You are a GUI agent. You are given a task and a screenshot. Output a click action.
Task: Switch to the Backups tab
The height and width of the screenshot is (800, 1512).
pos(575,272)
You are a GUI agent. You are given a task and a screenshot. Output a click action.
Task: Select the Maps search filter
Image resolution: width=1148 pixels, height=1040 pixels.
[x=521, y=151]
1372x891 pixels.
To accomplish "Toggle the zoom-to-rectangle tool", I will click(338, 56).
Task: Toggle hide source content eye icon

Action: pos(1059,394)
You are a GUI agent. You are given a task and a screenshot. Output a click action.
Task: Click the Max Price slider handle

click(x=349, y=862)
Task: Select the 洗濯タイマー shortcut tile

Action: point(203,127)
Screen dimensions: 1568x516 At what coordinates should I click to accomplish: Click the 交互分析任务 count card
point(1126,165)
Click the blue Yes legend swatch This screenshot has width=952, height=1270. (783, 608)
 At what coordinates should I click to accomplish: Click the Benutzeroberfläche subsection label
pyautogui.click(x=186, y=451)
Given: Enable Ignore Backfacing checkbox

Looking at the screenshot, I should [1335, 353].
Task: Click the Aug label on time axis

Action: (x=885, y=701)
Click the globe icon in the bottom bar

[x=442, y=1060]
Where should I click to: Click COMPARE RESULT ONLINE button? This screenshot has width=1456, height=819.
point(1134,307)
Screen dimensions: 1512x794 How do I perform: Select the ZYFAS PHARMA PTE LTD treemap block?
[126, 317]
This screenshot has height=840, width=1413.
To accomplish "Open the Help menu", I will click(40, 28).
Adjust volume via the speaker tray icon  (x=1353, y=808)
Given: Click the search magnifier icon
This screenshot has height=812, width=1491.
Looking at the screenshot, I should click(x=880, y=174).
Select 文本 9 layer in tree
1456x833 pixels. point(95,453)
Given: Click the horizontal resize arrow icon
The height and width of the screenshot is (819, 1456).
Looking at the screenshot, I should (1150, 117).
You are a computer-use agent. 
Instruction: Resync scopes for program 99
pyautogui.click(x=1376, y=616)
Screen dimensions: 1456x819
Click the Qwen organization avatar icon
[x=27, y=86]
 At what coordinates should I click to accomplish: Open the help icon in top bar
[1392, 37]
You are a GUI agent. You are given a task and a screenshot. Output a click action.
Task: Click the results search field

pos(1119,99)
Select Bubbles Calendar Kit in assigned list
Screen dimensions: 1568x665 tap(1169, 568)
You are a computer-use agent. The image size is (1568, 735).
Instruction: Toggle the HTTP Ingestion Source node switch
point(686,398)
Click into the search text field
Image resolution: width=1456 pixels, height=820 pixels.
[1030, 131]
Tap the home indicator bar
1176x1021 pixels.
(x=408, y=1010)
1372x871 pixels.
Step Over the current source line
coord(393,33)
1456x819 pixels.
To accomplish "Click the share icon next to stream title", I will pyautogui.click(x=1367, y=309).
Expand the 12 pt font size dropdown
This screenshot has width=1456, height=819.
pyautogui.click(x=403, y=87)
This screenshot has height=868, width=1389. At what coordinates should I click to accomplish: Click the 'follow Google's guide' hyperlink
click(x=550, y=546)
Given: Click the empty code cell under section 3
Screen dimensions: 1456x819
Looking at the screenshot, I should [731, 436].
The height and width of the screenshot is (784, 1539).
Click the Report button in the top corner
● ● ●
### WHAT YOU SHOULD DO
Transcribe the data above in full, exactly as it appears.

### THE ANSWER
You are a GUI agent. You are given a task and a screenshot. Output a click action.
Task: Switch to the Backups tab
The height and width of the screenshot is (800, 1512).
pos(575,272)
You are a GUI agent. You are given a task and a screenshot. Output a click action.
Task: Select the Maps search filter
Image resolution: width=1148 pixels, height=1040 pixels.
[x=521, y=151]
1372x891 pixels.
To accomplish "Toggle the zoom-to-rectangle tool", I will click(338, 56).
Task: Toggle hide source content eye icon

Action: pos(1059,394)
You are a GUI agent. You are given a task and a screenshot. Output a click action.
Task: Click the Max Price slider handle

click(x=349, y=862)
Task: Select the 洗濯タイマー shortcut tile

Action: point(203,127)
Screen dimensions: 1568x516 At what coordinates should I click to accomplish: Click the 交互分析任务 count card
point(1126,165)
Click the blue Yes legend swatch This screenshot has width=952, height=1270. (783, 608)
 At what coordinates should I click to accomplish: Click the Benutzeroberfläche subsection label
pyautogui.click(x=186, y=451)
Given: Enable Ignore Backfacing checkbox

Looking at the screenshot, I should [1335, 353].
Task: Click the Aug label on time axis

Action: (x=885, y=701)
Click the globe icon in the bottom bar

[x=442, y=1060]
Where should I click to: Click COMPARE RESULT ONLINE button? This screenshot has width=1456, height=819.
point(1134,307)
Screen dimensions: 1512x794 How do I perform: Select the ZYFAS PHARMA PTE LTD treemap block?
[126, 317]
This screenshot has height=840, width=1413.
To accomplish "Open the Help menu", I will click(40, 28).
Adjust volume via the speaker tray icon  (x=1353, y=808)
Given: Click the search magnifier icon
This screenshot has height=812, width=1491.
Looking at the screenshot, I should click(x=880, y=174).
Select 文本 9 layer in tree
1456x833 pixels. point(95,453)
Given: Click the horizontal resize arrow icon
The height and width of the screenshot is (819, 1456).
Looking at the screenshot, I should (1150, 117).
You are a computer-use agent. 
Instruction: Resync scopes for program 99
pyautogui.click(x=1376, y=616)
Screen dimensions: 1456x819
Click the Qwen organization avatar icon
[x=27, y=86]
 At what coordinates should I click to accomplish: Open the help icon in top bar
[1392, 37]
You are a GUI agent. You are given a task and a screenshot. Output a click action.
Task: Click the results search field

pos(1119,99)
Select Bubbles Calendar Kit in assigned list
Screen dimensions: 1568x665 tap(1169, 568)
You are a computer-use agent. The image size is (1568, 735).
Instruction: Toggle the HTTP Ingestion Source node switch
point(686,398)
Click into the search text field
Image resolution: width=1456 pixels, height=820 pixels.
[1030, 131]
Tap the home indicator bar
1176x1021 pixels.
(x=408, y=1010)
1372x871 pixels.
Step Over the current source line
coord(393,33)
1456x819 pixels.
To accomplish "Click the share icon next to stream title", I will pyautogui.click(x=1367, y=309).
Expand the 12 pt font size dropdown
This screenshot has width=1456, height=819.
pyautogui.click(x=403, y=87)
This screenshot has height=868, width=1389. At what coordinates should I click to accomplish: Click the 'follow Google's guide' hyperlink
click(x=550, y=546)
Given: Click the empty code cell under section 3
Screen dimensions: 1456x819
Looking at the screenshot, I should [731, 436].
The height and width of the screenshot is (784, 1539).
Click the Report button in the top corner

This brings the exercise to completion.